Belgium (Brussels Morning Newspaper), The senior former Socialist MEP, Glenys Kinnock, has died at the age of 79.
Kinnock, who died on Sunday with Alzheimer’s disease, was an MEP for 15 years after being first elected for Wales South-east in 1994 with a record majority.In 2009 she was appointed minister for Europe by Gordon Brown, who also made her a life peer.
She represented Wales as an MEP from 1994 until 2009 and was co-president of the African, Caribbean and Pacific-EU Joint Parliamentary Assembly from 2002-2009.
Her husband Neil was the former leader of the UK Labour Party and a former EU commissioner and vice president of the EU Commission.
On Monday, a former UK Europe Minister, Denis MacShane, who served under Tony Blair, led tributes to his former party colleague.
He said, “Glenys was one of Labour’s best Europeans. Her warmth, wit, and wisdom on the reality of Europe, not the negative fantasies of British Europhobia, made her a champion of a positive partnership with European nations and progressive, reformist parties and movements in Europe.
“She had a life-long passion for international development and working to alleviate poverty, illiteracy, and lack of medical care in the Global South and she was at the heart of Labour becoming a pro-European party after decades of wasting time being hostile to Europe culminating in the 1983 general election when Labour called for the UK to leave the European Community.
“Thereafter she worked with her husband, Neil Kinnock, who became a convert to advocating for British participation as a leading European nation.
“She worked tirelessly to promote the UK and her beloved Wales as part of Europe and she served briefly as European minister with a seat in the House of Lords at the end of the Gordon Brown government in 2009.”
He added, “The Brexit vote was a blow but she got back into harness to explain to Labour why passively accepting the English right-wing nationalism the Conservative Party promoted as part of its now discredited Brexit ideology was a dead-end.
“Her last years under the thrall of dementia were sad but few women of the recent years of the Labour party were as much loved and respected.”
Former UK PM Gordon Brown said: “All who met Glenys admired her for her generosity, her warmth and her passionate support for the best of national and international causes. She was a highly effective and popular minister for Europe in the last Labour government.”

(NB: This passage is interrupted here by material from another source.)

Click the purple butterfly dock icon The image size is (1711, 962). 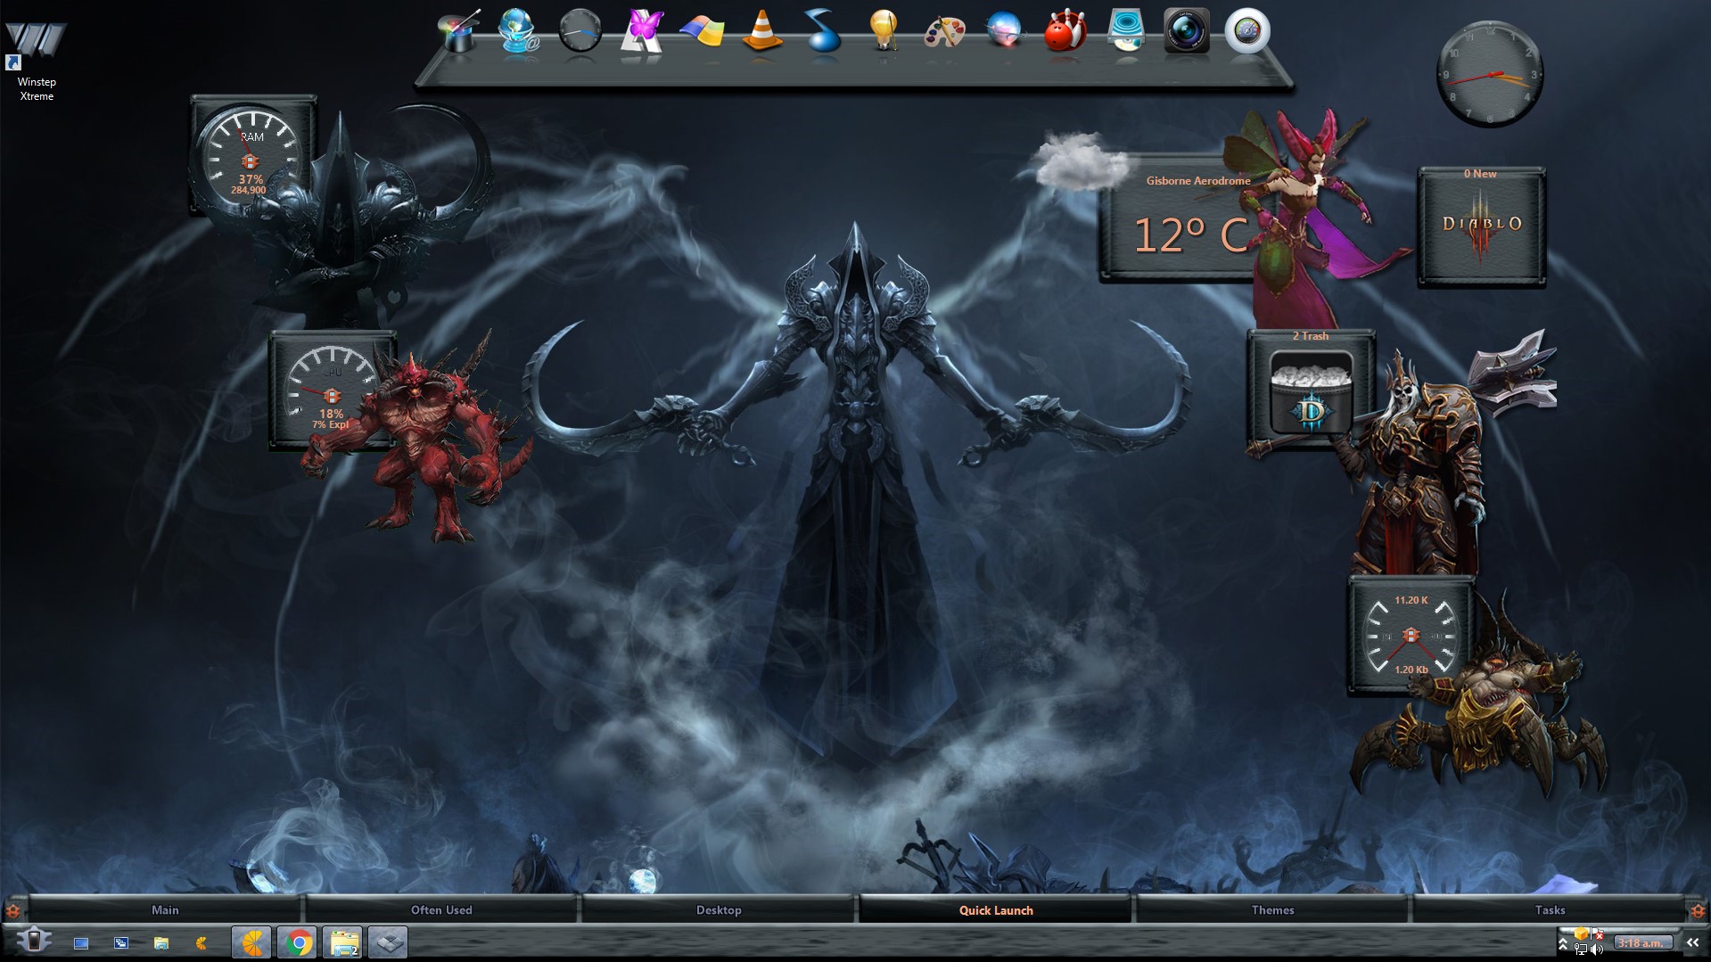pos(641,31)
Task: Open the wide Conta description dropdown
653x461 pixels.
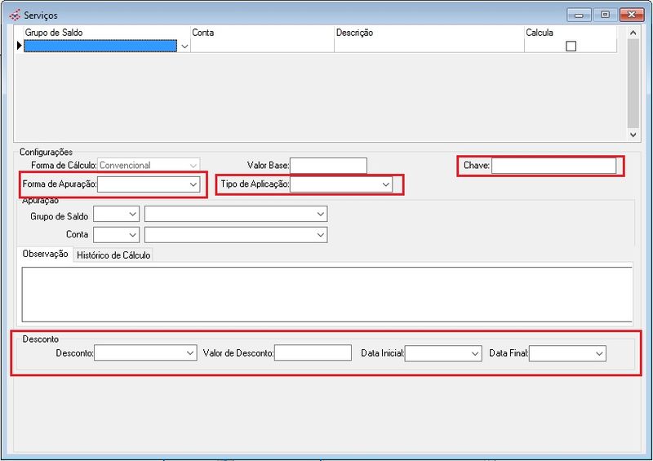Action: click(320, 235)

Alastair Campbell, who was Tony Blair’s director of communications, said: “Glenys would understand that many will remember her as part of that remarkable couple. But she was a formidable political force in her own right. Mandela no less adored her.
“She was a committed MEP, heartbroken by Brexit, and a brilliant minister for Europe, Africa and the UN. Many people in many parts of the world will be very sad today. A bright and beautiful light has gone out, leaving the world a sadder place, but those who knew her with so many memories of a great woman.”